*** Opening of Data for this task ***

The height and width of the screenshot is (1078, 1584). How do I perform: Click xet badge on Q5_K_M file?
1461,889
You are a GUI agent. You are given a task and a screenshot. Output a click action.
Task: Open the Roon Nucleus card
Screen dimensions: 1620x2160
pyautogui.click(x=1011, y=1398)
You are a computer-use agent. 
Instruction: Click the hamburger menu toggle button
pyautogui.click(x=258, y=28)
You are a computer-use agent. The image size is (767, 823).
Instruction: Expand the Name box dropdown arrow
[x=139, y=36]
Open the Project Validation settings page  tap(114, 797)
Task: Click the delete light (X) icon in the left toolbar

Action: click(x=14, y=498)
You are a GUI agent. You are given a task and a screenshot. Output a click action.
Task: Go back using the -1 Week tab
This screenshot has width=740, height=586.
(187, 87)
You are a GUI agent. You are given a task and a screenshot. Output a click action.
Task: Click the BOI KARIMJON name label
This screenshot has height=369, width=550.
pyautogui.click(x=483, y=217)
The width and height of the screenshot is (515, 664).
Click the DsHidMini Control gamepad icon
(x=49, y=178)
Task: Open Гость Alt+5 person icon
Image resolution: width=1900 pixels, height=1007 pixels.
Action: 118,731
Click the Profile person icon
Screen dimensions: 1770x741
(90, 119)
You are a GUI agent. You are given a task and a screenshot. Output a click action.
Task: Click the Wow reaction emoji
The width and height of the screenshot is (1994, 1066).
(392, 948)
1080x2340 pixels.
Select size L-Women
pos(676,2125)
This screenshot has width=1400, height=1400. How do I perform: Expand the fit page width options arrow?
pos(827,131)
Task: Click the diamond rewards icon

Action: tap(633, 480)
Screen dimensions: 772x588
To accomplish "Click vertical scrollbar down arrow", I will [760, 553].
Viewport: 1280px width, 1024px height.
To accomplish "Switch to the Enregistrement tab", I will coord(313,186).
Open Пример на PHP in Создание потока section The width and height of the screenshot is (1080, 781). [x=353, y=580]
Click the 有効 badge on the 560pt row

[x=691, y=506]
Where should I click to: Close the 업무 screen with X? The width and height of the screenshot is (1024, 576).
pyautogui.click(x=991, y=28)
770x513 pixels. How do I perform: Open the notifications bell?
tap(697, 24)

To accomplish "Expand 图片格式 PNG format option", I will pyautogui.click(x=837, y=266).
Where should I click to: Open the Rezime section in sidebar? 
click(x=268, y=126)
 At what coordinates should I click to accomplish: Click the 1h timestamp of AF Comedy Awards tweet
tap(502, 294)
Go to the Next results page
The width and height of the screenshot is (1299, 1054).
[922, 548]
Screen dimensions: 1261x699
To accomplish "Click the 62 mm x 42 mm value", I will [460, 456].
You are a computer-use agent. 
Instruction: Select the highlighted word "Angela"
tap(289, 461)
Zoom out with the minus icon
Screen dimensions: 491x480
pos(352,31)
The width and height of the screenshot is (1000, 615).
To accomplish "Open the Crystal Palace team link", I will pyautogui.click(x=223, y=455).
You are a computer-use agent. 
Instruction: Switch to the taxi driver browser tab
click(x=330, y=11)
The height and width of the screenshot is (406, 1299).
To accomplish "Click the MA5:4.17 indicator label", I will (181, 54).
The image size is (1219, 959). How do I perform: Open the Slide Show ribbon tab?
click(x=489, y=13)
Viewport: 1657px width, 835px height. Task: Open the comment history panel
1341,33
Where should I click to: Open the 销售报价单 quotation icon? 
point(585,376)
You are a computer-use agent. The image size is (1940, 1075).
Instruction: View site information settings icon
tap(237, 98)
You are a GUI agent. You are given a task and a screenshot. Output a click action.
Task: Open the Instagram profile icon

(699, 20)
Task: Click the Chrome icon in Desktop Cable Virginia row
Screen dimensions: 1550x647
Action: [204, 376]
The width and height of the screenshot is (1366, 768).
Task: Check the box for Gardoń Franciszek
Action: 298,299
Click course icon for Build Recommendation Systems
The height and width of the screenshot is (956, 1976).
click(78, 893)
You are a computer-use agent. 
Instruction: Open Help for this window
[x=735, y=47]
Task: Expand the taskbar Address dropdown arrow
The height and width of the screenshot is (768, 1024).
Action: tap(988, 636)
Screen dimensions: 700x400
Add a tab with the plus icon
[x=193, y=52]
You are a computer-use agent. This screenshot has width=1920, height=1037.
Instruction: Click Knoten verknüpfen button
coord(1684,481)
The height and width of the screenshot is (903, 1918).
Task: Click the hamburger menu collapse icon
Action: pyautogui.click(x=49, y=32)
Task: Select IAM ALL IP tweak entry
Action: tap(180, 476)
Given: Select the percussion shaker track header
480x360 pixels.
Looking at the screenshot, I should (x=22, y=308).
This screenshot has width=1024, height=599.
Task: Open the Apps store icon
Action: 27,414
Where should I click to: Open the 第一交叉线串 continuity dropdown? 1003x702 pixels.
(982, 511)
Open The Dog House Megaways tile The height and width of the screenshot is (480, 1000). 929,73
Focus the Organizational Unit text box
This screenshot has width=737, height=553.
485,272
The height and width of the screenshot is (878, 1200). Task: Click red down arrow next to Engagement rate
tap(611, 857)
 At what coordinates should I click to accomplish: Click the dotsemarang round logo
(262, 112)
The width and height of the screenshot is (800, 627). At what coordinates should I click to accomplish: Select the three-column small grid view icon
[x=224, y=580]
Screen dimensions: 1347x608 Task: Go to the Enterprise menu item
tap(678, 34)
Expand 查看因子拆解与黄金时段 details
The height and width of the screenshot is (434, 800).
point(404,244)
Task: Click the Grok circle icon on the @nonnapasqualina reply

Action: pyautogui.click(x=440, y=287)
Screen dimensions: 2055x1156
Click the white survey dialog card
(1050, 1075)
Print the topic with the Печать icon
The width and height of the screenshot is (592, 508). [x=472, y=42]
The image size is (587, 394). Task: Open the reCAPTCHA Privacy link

*** Close of Data for this task ***

Task objective: The exact lines of the material above starting at the one that contains "The image size is (1219, 959)." and ending at the one that contains "Task: Expand the" are what to retype; leave out everything else.

Output for this task:
The image size is (1219, 959). How do I perform: Open the Slide Show ribbon tab?
click(x=489, y=13)
Viewport: 1657px width, 835px height. Task: Open the comment history panel
1341,33
Where should I click to: Open the 销售报价单 quotation icon? 
point(585,376)
You are a computer-use agent. The image size is (1940, 1075).
Instruction: View site information settings icon
tap(237, 98)
You are a GUI agent. You are given a task and a screenshot. Output a click action.
Task: Open the Instagram profile icon

(699, 20)
Task: Click the Chrome icon in Desktop Cable Virginia row
Screen dimensions: 1550x647
Action: [204, 376]
The width and height of the screenshot is (1366, 768).
Task: Check the box for Gardoń Franciszek
Action: 298,299
Click course icon for Build Recommendation Systems
The height and width of the screenshot is (956, 1976).
click(78, 893)
You are a computer-use agent. 
Instruction: Open Help for this window
[x=735, y=47]
Task: Expand the taskbar Address dropdown arrow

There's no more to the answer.